Page =>
# mac to pc software



## hackedsmurf (Mar 25, 2002)

im looking for some info on the software called appleworks for windows. it is mainly a mac product but they also make a copy for pc users to use with windows so i wanna try and find that software but i cant seem to find info on that for some reason. please help me and also if u used that product can it be posible of transfering appleworks files from the mac onto a pc easily or is there another pc program that would accept the mac files? otherwise i just need the info on the appleworks for windows


thanx


----------



## Lurker1 (Jan 30, 2001)

Hi hackedsmurf

I'm not a Mac user but it looks like Apple doesn't want to admit this product exists. It mainly has been sold under the education market where the teachers wanted a product they could use on both windows and Mac machines. Also it looks like many versions of apple works were shipped with CDs for both types of units. You could try calling the Apple store and seeing if the latest version ships with CDs for both windows and Mac 
(1-800-MY-APPLE) BOL

http://forums.macrumors.com/showthread.php?threadid=1827&perpage=25&pagenumber=1


----------



## JustMe2 (May 31, 2001)

Well, I realize that this thread is almost a month old, but thought I'd post this info here...just in case. It's only version 5.
http://www2.warehouse.com/product.asp?pf_id=IB0611&cat=mac

This is the only version for windows that they have here. We've had this program since we purchased our antiquated Mac many years ago. (and that machine stil runs) Then I bought it for my office so that I could easily swap documents from home. Worked quite well back then.
JustMe2


----------



## hush41 (Oct 22, 2002)

The equivalent program was called Clarisworks. I used it in a mixed PC/Mac Lab a few years ago.


----------



## JustMe2 (May 31, 2001)

Yep. ClarisWorks...my 11 year old still uses it on that old Mac to do school papers. ClarisWorks was my first introduction to do any kind of graphics on a computer!
JustMe2


----------



## cpuhack.com (Apr 25, 2002)

A good program to get the files back and forth is MacDrive 5 (www.mediafour.com). It lets you access any Mac disks with your PC...pretty sweet if you ask me.


----------



## JustMe2 (May 31, 2001)

And...not to bad of a price either!
JustMe2


----------

Set problem 1 => Summarize the thread on AppleWorks for Windows in two sentences.
Set problem 2 => According to the thread on AppleWorks for Windows, which program lets you access any Mac disks with your PC?
Set problem 3 => Copy the thread's text from "## hackedsmurf (Mar" to "(Jan 30, 2001)".

Available data =>
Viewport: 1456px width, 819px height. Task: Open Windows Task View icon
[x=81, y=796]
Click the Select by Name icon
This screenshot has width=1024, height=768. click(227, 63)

Complete answer 1 => A user asks for information on AppleWorks for Windows and whether AppleWorks files can be moved easily from a Mac to a PC. Replies say the product was sold mainly in the education market, link to a listing for version 5, note that the equivalent program was called ClarisWorks, and recommend MacDrive 5 for accessing Mac disks from a PC.

Complete answer 2 => MacDrive 5.

Complete answer 3 =>
## hackedsmurf (Mar 25, 2002)

im looking for some info on the software called appleworks for windows. it is mainly a mac product but they also make a copy for pc users to use with windows so i wanna try and find that software but i cant seem to find info on that for some reason. please help me and also if u used that product can it be posible of transfering appleworks files from the mac onto a pc easily or is there another pc program that would accept the mac files? otherwise i just need the info on the appleworks for windows


thanx


----------



## Lurker1 (Jan 30, 2001)